**AIM OF THE TASK**
Rewrite the material below, replacing every "column header" with "column heading" and leaving everything else unchanged.
### INPUT ROWS ###
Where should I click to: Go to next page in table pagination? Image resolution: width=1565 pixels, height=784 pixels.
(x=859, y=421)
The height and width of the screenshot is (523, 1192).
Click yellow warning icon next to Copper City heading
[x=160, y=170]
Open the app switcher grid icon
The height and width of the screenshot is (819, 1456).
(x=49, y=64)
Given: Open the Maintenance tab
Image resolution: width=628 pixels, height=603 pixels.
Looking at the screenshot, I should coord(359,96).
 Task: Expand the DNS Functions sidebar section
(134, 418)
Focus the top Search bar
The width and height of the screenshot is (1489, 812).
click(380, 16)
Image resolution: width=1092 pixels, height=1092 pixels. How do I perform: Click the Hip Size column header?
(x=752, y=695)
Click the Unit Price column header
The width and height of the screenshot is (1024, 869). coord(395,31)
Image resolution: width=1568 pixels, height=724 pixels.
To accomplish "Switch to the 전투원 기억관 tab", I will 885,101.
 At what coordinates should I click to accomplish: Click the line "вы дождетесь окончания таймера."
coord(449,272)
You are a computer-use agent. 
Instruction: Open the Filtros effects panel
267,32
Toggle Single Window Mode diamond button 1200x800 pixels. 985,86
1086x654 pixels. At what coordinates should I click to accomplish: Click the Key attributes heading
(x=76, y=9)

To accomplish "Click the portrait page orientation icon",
###
**FULL ANSWER**
Where should I click to: Go to next page in table pagination? Image resolution: width=1565 pixels, height=784 pixels.
(x=859, y=421)
The height and width of the screenshot is (523, 1192).
Click yellow warning icon next to Copper City heading
[x=160, y=170]
Open the app switcher grid icon
The height and width of the screenshot is (819, 1456).
(x=49, y=64)
Given: Open the Maintenance tab
Image resolution: width=628 pixels, height=603 pixels.
Looking at the screenshot, I should coord(359,96).
 Task: Expand the DNS Functions sidebar section
(134, 418)
Focus the top Search bar
The width and height of the screenshot is (1489, 812).
click(380, 16)
Image resolution: width=1092 pixels, height=1092 pixels. How do I perform: Click the Hip Size column heading?
(x=752, y=695)
Click the Unit Price column heading
The width and height of the screenshot is (1024, 869). coord(395,31)
Image resolution: width=1568 pixels, height=724 pixels.
To accomplish "Switch to the 전투원 기억관 tab", I will 885,101.
 At what coordinates should I click to accomplish: Click the line "вы дождетесь окончания таймера."
coord(449,272)
You are a computer-use agent. 
Instruction: Open the Filtros effects panel
267,32
Toggle Single Window Mode diamond button 1200x800 pixels. 985,86
1086x654 pixels. At what coordinates should I click to accomplish: Click the Key attributes heading
(x=76, y=9)

To accomplish "Click the portrait page orientation icon",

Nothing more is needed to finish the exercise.